Aku menundukkan badan dan mengatur napas, sebelum melanjutkan langkah. Sialnya, aku tersadar sudah terpisah dari Sita. Di antara lautan manusia, aku celingukan mencari keberadaannya. Kukeluarkan ponsel untuk menghubunginya. Namun, ia tak merespons. Aku mengembuskan napas.
Kubuka Instagram dan merekam keadaan di sekitarku. Saat mengunggahnya, aku mengutip akun Sita.
Filosofia.g: kepisah sama @sitadanurdara !! Kak! Takut nyasar hiks
Aku malah melangkahkan kakiku tak tahu ke mana. Yang penting jalan saja. Mengikuti orang-orang di depanku. Saat mereka naik, aku ikutan naik karena kepo. Ah... yang pasti, Sita tak akan ke tempat tujuanku ini. Ia tak suka sesuatu yang cringey, kan? Seharusnya aku tidak datang ke sini, tapi malah berhenti di depan barisan gembok yang dikaitkan di pagar. Aku tertawa. Kalau dipikir memang cringey, sih.
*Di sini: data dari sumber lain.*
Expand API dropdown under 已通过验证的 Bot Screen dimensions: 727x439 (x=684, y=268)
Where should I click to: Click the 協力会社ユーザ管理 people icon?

Kupandang barisan gembok cinta itu dan membaca beberapa tulisan. Karena aku tak paham hangul, aku hanya membaca yang menggunakan alfabet Latin. Aku mengambil gambar pemandangan di sekitar pegunungan Namsan. Angin yang cukup dingin membuatku sedikit bergidik. Aku merapatkan mantel dan menyembunyikan dagu ke syal. Belum memasuki musim dingin, tapi udara malam sudah seperti ini. Kulitku kan kulit tropis. Mana mungkin bisa bertahan dengan suhu sedingin ini.
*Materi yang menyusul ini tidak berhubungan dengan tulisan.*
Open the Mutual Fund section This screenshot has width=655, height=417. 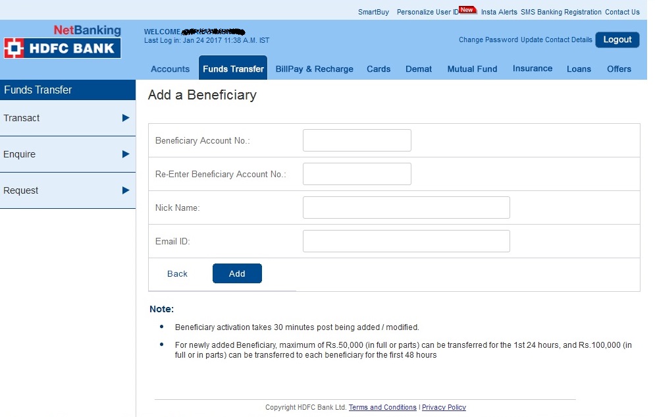tap(472, 69)
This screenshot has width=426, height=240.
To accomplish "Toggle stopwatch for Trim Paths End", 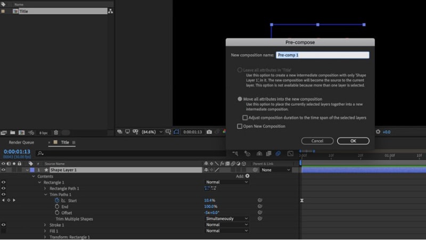I will pos(57,206).
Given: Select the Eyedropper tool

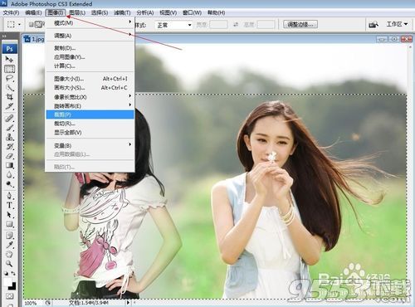Looking at the screenshot, I should (x=9, y=245).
Ponselku berbunyi tanda chat masuk.
Sita: lo di mana?
Filosofia: di love padlocks, kak. Udah di atas nih. Kakak di mana?
Sita: jyaaah. Gue udah turun woi. Gue kira lo nggak mau naik.
Filosofia: aku turun nih ya?
Sita: bentar, gue naik aja deh. Tunggu sampe gue ke sana.
Malam semakin dingin.
Aku mengecek jam di ponsel. Sudah jam sembilan lebih, tapi Sita tak kunjung menampakkan diri. Aku sudah mengirim foto di sekitarku dan mengirim lokasi. Ia hanya membacanya. Mungkin, sudah di tengah jalan. Ah, sabar dulu, deh.
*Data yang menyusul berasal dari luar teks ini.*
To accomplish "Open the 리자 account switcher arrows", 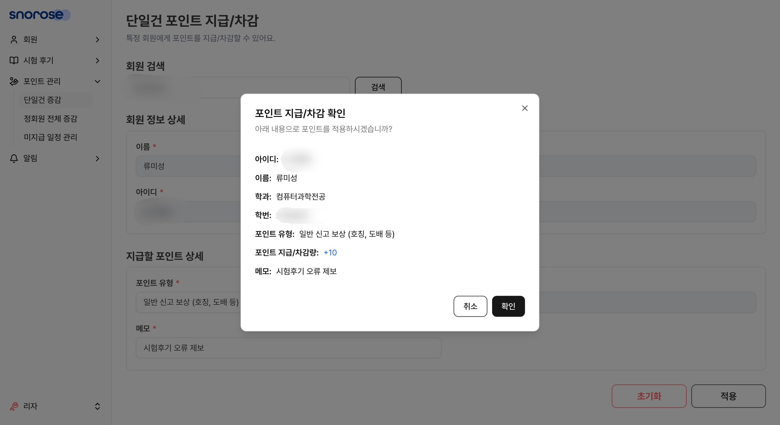I will click(97, 406).
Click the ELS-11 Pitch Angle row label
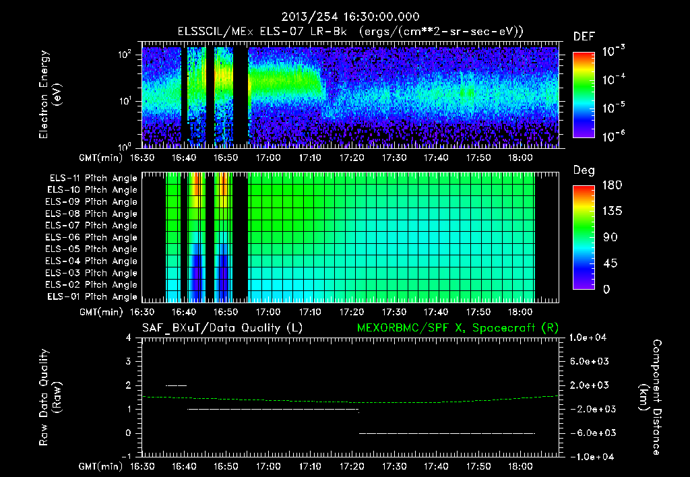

Kurasakan embusan angin yang menerbangkan beberapa helai rambut. Aku memejamkan mata. Telingaku mendengar suara orang-orang di sekitar, mengobrol dengan bahasa yang tak kumengerti.
"Ckck. Lo kan paling nggak betah dingin. Kuat amat berdiri di sini lama-lama."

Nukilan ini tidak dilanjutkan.